The Boston-based company reported a net loss of $272 million, or $2.94 a share, compared with a loss of $151.7 million, or $1.69 a share, a year ago. The adjusted loss was $2.23, which was much wider than Wall Street's expectation of a loss of $2.08.
Revenue totaled $2.31 billion, up from $1.71 billion a year ago, beating analysts' expectations for $2.28 billion.
The number of active customers in the direct retail business reached 19.1 million as of Sept. 30, up 37.6% year over year. Direct retail net revenue, consisting of sales generated primarily through Wayfair's sites, increased $607.2 million to $2.3 billion, up 35.9% year over year.

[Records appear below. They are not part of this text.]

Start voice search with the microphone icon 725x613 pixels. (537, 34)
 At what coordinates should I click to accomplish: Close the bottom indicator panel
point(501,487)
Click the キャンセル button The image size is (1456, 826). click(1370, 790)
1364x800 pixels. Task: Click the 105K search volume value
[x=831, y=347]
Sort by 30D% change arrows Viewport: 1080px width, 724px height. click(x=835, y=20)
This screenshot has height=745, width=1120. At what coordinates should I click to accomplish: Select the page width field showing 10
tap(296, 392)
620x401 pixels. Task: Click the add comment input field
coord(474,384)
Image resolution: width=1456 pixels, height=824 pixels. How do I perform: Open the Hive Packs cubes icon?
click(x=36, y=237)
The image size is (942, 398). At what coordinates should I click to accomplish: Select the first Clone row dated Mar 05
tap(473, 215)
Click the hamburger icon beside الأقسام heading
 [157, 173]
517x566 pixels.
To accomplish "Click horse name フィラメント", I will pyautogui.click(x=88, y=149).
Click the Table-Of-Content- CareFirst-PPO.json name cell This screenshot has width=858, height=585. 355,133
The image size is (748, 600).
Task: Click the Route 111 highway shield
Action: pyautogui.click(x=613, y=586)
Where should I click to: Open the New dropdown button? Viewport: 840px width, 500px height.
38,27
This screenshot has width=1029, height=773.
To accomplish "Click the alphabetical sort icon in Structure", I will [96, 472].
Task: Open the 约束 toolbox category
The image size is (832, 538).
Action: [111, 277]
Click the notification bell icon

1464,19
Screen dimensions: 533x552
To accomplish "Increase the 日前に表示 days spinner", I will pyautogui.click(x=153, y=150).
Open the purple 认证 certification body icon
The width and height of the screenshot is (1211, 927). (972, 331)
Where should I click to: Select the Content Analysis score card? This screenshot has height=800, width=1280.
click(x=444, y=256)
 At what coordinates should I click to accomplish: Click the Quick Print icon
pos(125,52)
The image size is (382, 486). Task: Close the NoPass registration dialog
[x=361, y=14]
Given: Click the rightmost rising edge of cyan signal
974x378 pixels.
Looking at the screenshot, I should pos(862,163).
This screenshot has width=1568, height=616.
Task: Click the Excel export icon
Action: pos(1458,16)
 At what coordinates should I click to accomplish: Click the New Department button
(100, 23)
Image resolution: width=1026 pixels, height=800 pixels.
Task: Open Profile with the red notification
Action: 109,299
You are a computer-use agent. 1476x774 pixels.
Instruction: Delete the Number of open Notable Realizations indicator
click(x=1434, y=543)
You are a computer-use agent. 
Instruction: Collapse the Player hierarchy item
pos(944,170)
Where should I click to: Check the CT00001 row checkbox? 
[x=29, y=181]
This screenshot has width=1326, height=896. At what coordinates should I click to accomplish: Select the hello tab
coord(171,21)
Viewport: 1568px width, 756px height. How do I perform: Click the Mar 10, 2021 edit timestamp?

Repeat customers placed 6.1 million orders in the third quarter of 2019, an increase of 33.6% last year.
"This period of strong growth took place, despite some short-term tariff related volatility," said Niraj Shah, CEO, co-founder and co-chairman. "We could not be more confident in the future growth of the business. Our business continues to benefit from meaningful long term investments that directly and dramatically impact the customer experience further propelled by a massive structural shift in shopping behavior from offline to online."
In June, Wayfair employees walked out the company and gathered in Boston's Copley Square to protest Wayfair selling furniture to the operators of the migrant detention camps along the U.S. southern border. In August, Shah said the company and employees "are engaged in a constructive dialogue" over the issue, according to the Boston Business Journal.